======== Extracted information ========

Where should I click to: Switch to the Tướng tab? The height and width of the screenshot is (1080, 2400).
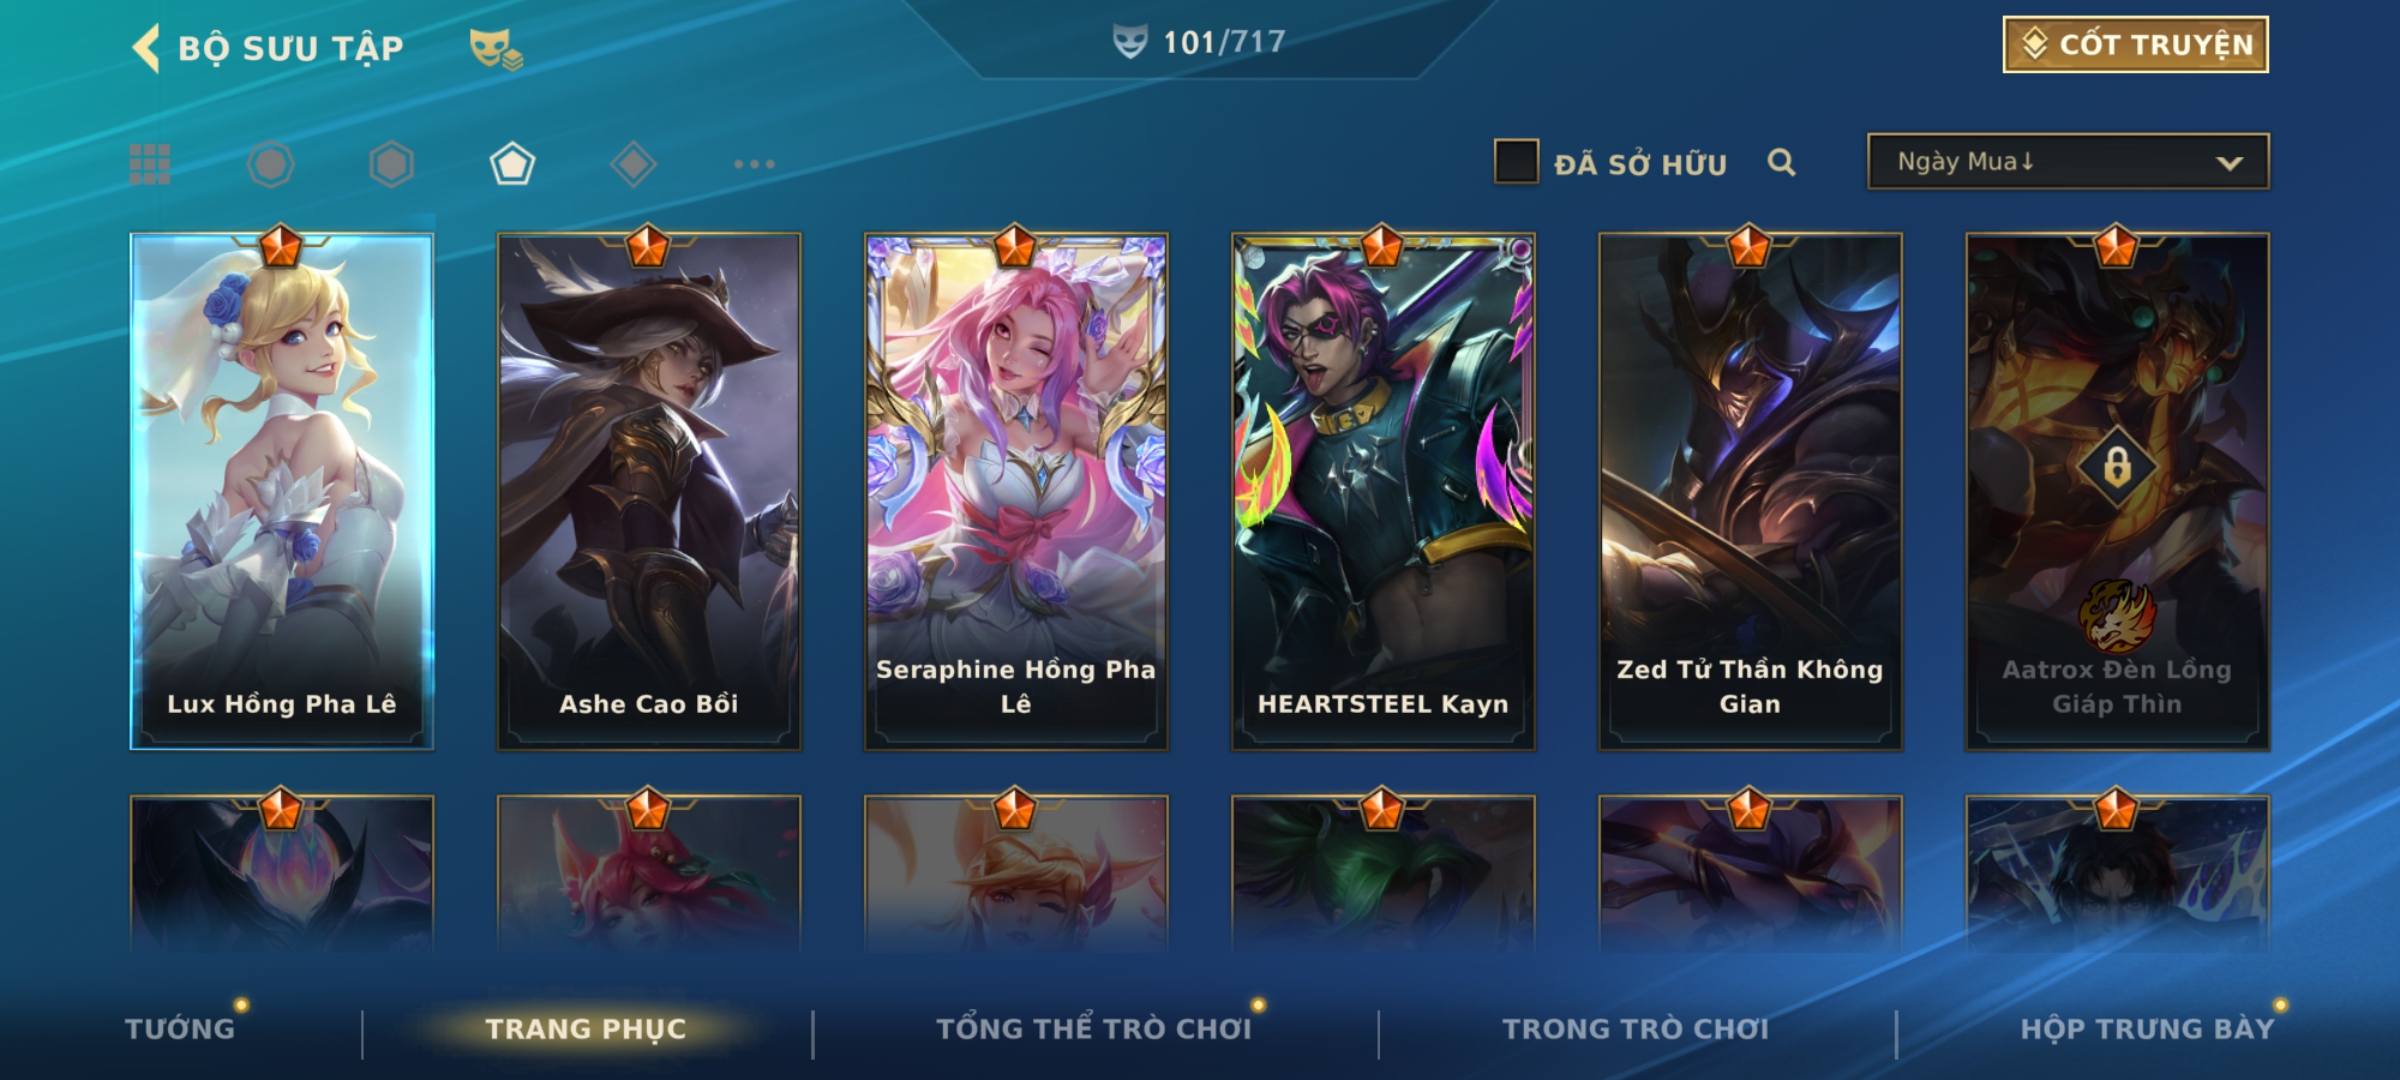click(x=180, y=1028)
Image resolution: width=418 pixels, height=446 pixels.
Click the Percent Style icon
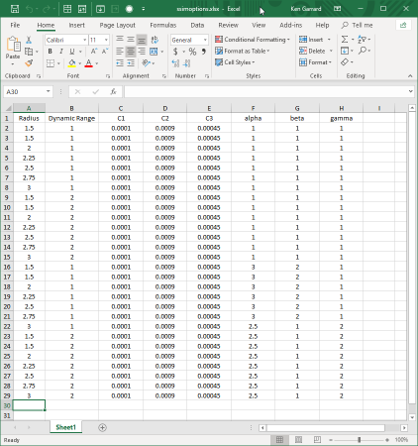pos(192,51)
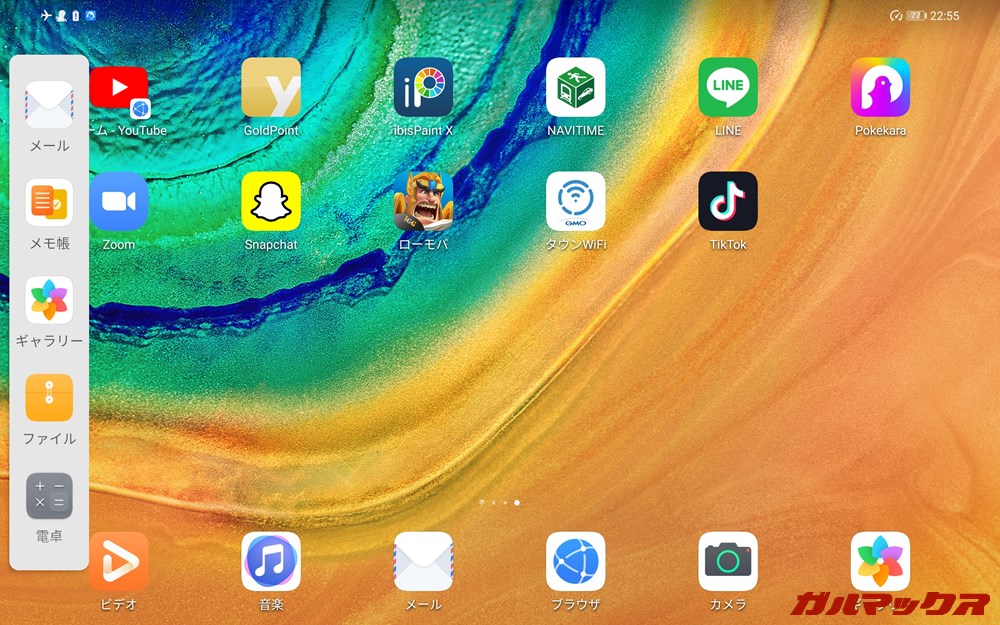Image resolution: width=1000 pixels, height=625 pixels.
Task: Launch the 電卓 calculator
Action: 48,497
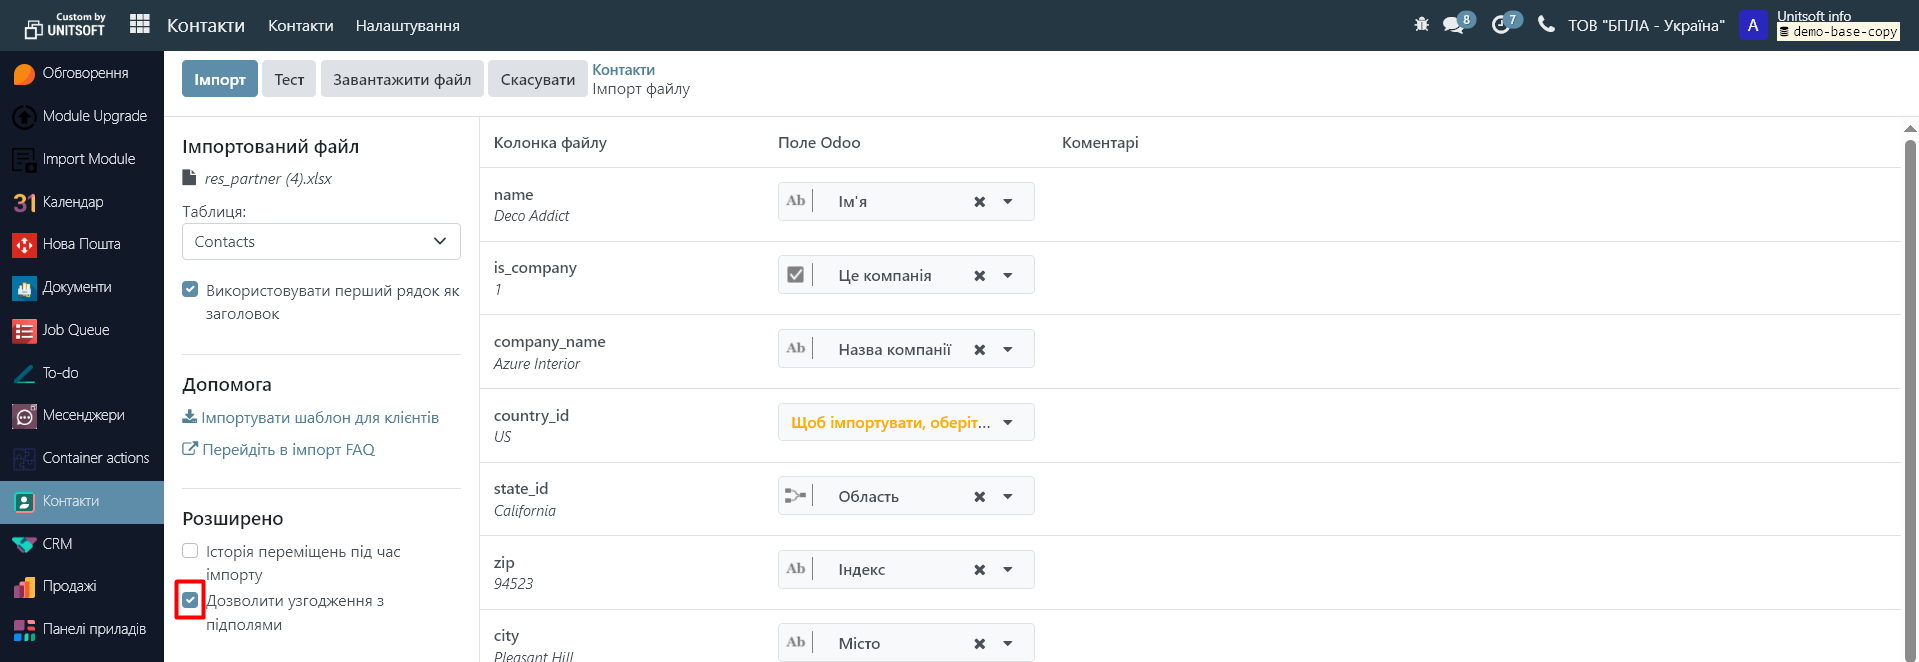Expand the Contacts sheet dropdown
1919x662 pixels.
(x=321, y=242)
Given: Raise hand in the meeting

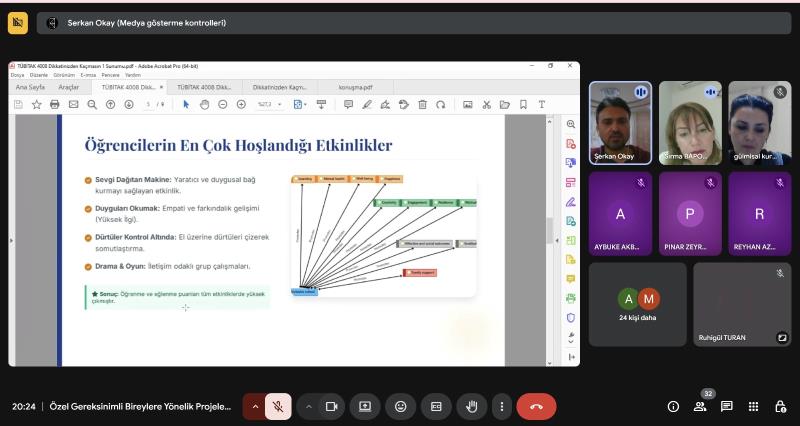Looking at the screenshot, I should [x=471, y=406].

========

Hand back the data exactly as it appears, with all pictures cut.

Where should I click to: Switch to the Tướng tab? The height and width of the screenshot is (1080, 2400).
click(x=180, y=1028)
Image resolution: width=418 pixels, height=446 pixels.
Click the Percent Style icon
pos(192,51)
Image resolution: width=1000 pixels, height=625 pixels.
Task: Launch the 電卓 calculator
Action: 48,497
Expand the Contacts sheet dropdown
1919x662 pixels.
(x=321, y=242)
Given: Raise hand in the meeting

Looking at the screenshot, I should [x=471, y=406].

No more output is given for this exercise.